Окружив себя мистификациями, Китай породил и свои стилистические законы.
Небольшой урок грамматики.
Правильно говорить: «Я научился читать в Болгарии» или «Я встретил Евлалию в Бразилии». Но было бы неверным сказать: «Я научился читать в Китае» или «Я встретил Евлалию в Китае». Говорят: «В Китае я научился читать» или «В Пекине я встретил Евлалию».
Нет ничего коварнее синтаксиса.
И в данном случае это очень важно.
Так, неправильно говорить: «В 1974 году я высморкался» или «В Пекине я завязал шнурки». Нужно хотя бы добавить «в первый раз» – иначе фраза режет слух.
Неожиданный вывод: китайские повести рассказывают о столь удивительных вещах по причинам прежде всего грамматическим.
А когда к синтаксису примешивается мифология, это радует стилиста.
И если соблюдены требования стиля, можно рискнуть написать следующее: «В Китае я познала свободу».
Истолкование этого скандального заявления: «В чудовищном Китае времен «банды четырех» я познала свободу».
Истолкование этой абсурднейшей фразы: «Я познала свободу в тюремном гетто Саньлитунь».
Извинением столь шокирующему высказыванию может служить лишь его истинность.
В этом кошмарном Китае иностранцы-взрослые чувствовали себя подавленно. Их возмущало то, что они видели, а то, чего не видели, возмущало еще больше.
Зато дети были довольны.
Страдания китайского народа их не волновали.
Быть загнанными в бетонированное гетто с сотнями своих сверстников казалось им счастьем.
Я сильнее других ощущала эту свободу. Я только что приехала из Японии, где провела несколько лет и ходила в японский детский сад – это было все равно что служба в армии. Дома за мной присматривали гувернантки.
В Саньлитунь никто не следил за детьми. Нас было так много в таком тесном пространстве, что это казалось излишним. И по неписаному закону родители, прибывая в Пекин, предоставляли своих отпрысков самим себе. Вечерами взрослые, чтобы не впасть в депрессию, уходили куда-нибудь развлекаться, а нас оставляли одних.
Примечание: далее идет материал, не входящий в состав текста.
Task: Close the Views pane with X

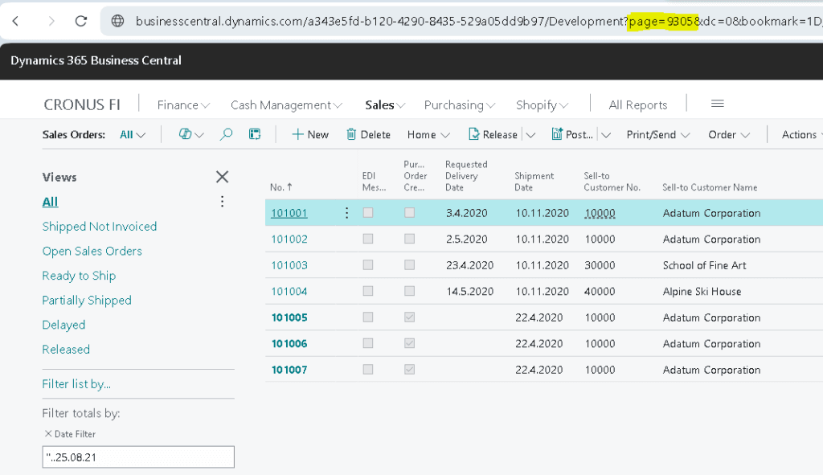Action: pyautogui.click(x=223, y=177)
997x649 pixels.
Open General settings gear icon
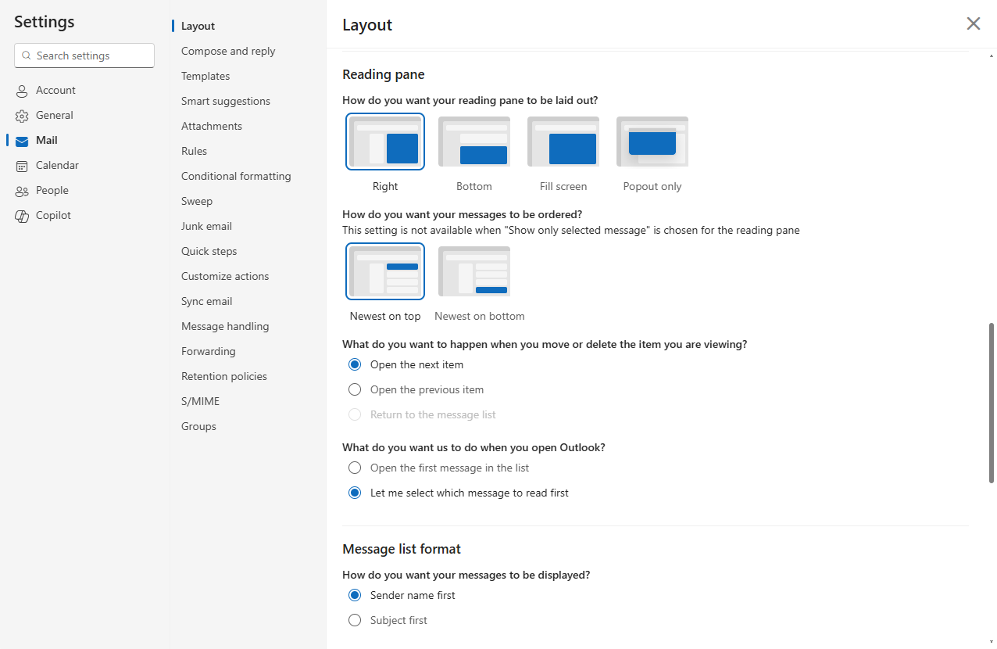click(x=22, y=116)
Со свойственной их возрасту наивностью они полагали, что мы устанем и в девять ляжем спать.
Каждый вечер мы отряжали кого-нибудь следить за родителями и предупреждать об их возвращении. Тут все бросались врассыпную. Дети мчались каждый в свою камеру, одетыми прыгали в кровать и притворялись, что спят.
Потому что ночью война была прекрасней всего. Крики испуганных врагов громче звучали в темноте, засады становились более хитроумными, а роль разведчика – проливать свет – приобретала еще больший светоносный смысл: на своем иноходце я чувствовала себя живым факелом. Я не была Прометеем, я была огнем и похищала себя самое. С восторгом наблюдала я, как мой огонек украдкой пробегал по темным китайским стенам.
Война представлялась нам благороднейшей из игр. Само это слово звенело, как сундук с сокровищами. Его взламывали, и наши лица озарялись сиянием дублонов, жемчуга и драгоценных каменьев, но больше всего здесь было неистовой ярости, благородного риска, грабежей, вечного террора, и, наконец, дороже всех алмазов были воля и свобода, которые свистели в ушах, превращая нас в титанов.
Подумаешь, нельзя выходить из гетто! Свобода не измеряется в квадратных метрах. Свобода – это быть предоставленным самому себе. Лучшее, что взрослые могли сделать для детей, – это забыть о них.
Забытые китайскими властями и собственными родителями, дети Саньлитунь были единственными полноценными личностями во всем народном Китае. У них было упоение, героизм и священная злость.
Играть во что-то, кроме войны, означало бы уронить себя.
Этого Елена ни за что не хотела понимать.